The dead don't submit cheques for clearance

Three decades of service in a public sector bank has given a plethora of experiences that one would probably not get in any other profession. Once, a customer came into the bank with a severed ear of a cow. He had taken a loan for buying the cow and now informed that the cow had died of a snake bite the previous night. To claim the insurance amount the ear of the cow, which had the insurance company’s metal tag, had to be produced. So he brought it and asked for his insurance money. I almost fainted on seeing a blood-dripping severed ear and that too right in the morning. The issue was resolved but even today I remember the bloodied ear of the cow dangling in front of my face.

On another occasion the wife of a naval officer stormed into the office and demanded that the locker of her husband be opened — she produced the key of the locker, but as the locker was in her husband’s name, I told her that unless she got a mandate from him it would not be possible for the bank to permit her to open the locker. She threatened me and said that her husband was having an affair with another woman and he had taken all her jewellery and kept in the locker to be given to his paramour. It was her gold and she had a right to take it back. She created quite a scene and even insinuated that I was aiding and abetting her husband in his extramarital affair. Of course she was pacified by others and led away.

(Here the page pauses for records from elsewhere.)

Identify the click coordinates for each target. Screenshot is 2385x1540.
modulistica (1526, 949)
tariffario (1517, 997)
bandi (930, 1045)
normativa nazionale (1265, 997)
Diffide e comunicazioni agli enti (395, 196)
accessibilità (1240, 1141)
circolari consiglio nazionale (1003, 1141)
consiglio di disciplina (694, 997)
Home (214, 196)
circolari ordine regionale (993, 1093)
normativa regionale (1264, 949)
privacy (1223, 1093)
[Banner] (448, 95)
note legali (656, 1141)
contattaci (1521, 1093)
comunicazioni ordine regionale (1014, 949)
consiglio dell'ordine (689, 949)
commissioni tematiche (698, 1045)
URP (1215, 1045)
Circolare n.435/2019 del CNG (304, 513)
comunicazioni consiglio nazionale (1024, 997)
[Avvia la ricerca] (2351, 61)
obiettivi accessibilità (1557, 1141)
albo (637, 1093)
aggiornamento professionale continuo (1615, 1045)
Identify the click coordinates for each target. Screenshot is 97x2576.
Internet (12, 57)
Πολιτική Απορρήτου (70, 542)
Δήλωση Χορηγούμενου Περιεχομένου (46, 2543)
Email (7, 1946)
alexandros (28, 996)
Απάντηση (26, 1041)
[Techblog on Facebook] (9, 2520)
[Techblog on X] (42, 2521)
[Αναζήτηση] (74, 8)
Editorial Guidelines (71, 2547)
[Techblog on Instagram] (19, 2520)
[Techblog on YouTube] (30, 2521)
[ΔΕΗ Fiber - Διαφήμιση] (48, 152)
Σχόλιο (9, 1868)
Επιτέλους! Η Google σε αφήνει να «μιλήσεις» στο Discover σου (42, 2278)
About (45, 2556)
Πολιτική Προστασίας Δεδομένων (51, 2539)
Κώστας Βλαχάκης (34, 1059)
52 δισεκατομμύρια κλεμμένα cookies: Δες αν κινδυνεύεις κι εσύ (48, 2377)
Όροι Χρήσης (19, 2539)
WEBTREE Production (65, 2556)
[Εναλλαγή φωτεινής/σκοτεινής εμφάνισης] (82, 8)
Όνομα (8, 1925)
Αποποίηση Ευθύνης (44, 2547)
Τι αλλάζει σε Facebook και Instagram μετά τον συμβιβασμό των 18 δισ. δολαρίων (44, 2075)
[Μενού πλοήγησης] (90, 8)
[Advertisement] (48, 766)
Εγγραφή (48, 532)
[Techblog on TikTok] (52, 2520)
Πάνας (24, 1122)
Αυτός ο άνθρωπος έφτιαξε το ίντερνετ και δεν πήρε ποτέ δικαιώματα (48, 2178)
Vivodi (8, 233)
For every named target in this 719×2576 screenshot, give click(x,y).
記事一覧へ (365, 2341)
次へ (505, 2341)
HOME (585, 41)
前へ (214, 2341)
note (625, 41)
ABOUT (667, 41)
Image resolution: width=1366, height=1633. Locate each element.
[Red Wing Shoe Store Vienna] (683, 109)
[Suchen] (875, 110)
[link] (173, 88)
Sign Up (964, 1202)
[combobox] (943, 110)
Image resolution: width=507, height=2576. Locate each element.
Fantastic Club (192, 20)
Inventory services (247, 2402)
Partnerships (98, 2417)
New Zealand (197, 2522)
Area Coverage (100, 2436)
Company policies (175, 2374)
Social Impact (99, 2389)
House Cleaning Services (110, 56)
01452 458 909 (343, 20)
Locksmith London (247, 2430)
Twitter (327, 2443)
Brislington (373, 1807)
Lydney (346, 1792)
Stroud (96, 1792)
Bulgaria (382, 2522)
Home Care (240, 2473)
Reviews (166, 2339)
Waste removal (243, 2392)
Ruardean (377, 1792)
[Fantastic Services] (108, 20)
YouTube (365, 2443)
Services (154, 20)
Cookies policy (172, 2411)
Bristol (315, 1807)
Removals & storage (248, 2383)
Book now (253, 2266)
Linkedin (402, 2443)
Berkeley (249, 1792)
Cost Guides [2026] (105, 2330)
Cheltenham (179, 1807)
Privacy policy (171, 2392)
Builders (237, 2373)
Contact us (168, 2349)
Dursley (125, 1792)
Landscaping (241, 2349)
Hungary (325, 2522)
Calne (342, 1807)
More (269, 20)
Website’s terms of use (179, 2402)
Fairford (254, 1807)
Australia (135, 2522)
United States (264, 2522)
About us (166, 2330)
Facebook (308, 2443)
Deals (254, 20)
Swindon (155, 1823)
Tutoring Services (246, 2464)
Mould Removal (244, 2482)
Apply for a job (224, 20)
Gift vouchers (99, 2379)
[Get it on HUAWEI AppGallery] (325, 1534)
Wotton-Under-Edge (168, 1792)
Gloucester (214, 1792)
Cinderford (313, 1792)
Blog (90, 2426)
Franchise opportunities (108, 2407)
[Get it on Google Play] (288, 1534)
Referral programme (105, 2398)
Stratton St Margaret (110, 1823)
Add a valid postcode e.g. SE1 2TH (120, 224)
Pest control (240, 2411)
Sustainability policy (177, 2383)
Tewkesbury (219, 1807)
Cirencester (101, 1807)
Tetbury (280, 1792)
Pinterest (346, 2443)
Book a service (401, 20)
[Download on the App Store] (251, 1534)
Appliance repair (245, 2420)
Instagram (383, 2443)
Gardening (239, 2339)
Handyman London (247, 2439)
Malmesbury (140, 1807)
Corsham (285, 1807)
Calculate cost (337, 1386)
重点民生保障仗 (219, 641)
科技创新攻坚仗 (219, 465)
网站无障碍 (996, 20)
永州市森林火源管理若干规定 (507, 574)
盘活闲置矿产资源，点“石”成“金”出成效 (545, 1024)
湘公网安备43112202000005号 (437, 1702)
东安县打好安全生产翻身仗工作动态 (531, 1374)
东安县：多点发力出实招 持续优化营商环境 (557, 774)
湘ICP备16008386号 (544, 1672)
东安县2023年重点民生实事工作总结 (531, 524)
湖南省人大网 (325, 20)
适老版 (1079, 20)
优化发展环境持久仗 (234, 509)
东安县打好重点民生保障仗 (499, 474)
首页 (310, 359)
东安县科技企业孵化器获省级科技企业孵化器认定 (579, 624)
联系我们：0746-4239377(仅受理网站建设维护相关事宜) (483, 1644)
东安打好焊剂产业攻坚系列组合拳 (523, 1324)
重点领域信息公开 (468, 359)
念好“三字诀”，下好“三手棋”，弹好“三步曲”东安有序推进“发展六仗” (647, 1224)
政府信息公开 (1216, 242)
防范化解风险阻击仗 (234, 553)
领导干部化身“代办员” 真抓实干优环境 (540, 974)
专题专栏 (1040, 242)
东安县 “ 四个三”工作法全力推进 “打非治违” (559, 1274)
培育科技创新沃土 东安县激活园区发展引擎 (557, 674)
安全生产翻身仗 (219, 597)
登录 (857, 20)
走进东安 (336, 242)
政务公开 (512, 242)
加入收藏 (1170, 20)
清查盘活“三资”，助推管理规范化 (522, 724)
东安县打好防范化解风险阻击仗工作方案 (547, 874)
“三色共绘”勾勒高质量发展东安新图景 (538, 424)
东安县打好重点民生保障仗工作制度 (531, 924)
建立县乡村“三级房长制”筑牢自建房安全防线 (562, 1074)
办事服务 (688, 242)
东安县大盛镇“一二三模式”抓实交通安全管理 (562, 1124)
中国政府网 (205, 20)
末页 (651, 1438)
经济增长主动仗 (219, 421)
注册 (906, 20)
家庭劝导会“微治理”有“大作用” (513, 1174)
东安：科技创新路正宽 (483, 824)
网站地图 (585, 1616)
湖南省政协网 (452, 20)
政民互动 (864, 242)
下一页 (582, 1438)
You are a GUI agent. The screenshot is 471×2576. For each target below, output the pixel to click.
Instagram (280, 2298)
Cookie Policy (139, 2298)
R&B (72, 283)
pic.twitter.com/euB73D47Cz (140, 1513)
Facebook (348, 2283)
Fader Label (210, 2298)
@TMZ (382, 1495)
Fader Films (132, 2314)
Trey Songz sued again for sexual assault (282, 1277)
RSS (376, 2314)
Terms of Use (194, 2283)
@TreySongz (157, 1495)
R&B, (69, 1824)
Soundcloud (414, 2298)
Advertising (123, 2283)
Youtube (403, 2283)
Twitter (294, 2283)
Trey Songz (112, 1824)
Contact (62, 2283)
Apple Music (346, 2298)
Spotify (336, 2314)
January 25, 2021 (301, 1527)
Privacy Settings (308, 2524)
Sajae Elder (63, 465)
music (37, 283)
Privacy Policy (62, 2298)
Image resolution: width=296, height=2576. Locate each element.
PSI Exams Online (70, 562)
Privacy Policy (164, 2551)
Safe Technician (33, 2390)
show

Once, I was the only person manning the evening counter of a city branch when a woman walked in at about 6.30 pm to encash a cheque. It was getting dark and the heavens decided to open its floodgates. On opening the account ledger I found this legend written in red: ‘party reported deceased’.  The woman in front of me claimed to be the account holder and demanded the money. The law prohibited honouring a cheque of a deceased customer. The heavy rains outside, accompanied by strong winds, made me a little scared. I was wondering whether the person in front of me was of this world or beyond. How could I ask “are you alive madam?”  Trusting my eyes I paid the amount. The mystery was solved the next day; the clerk who had made the remark had made it on the wrong account — it pertained to the next account!

I sanctioned a loan to a wholesale vegetable seller of the local market. I forgot about it until a few months later, he came to the branch with a huge basket of lemons. I was visibly embarrassed and I was wondering what I would do with the hundreds of lemons. He forced me to accept it saying that he had taken up the wholesale business of lemons and this was possible because of the loan I had sanctioned. I distributed the lemons to all the staff but still I was left with quite a lot. For the next month my diet consisted to a large extent of only lemon rice, lemon pickle, lemon juice and dishes laced heavily with lemon juice.

It is wonderful experiences like these that make one understand life in a different perspective. It helps in understanding people in a different light and broadening one’s perception.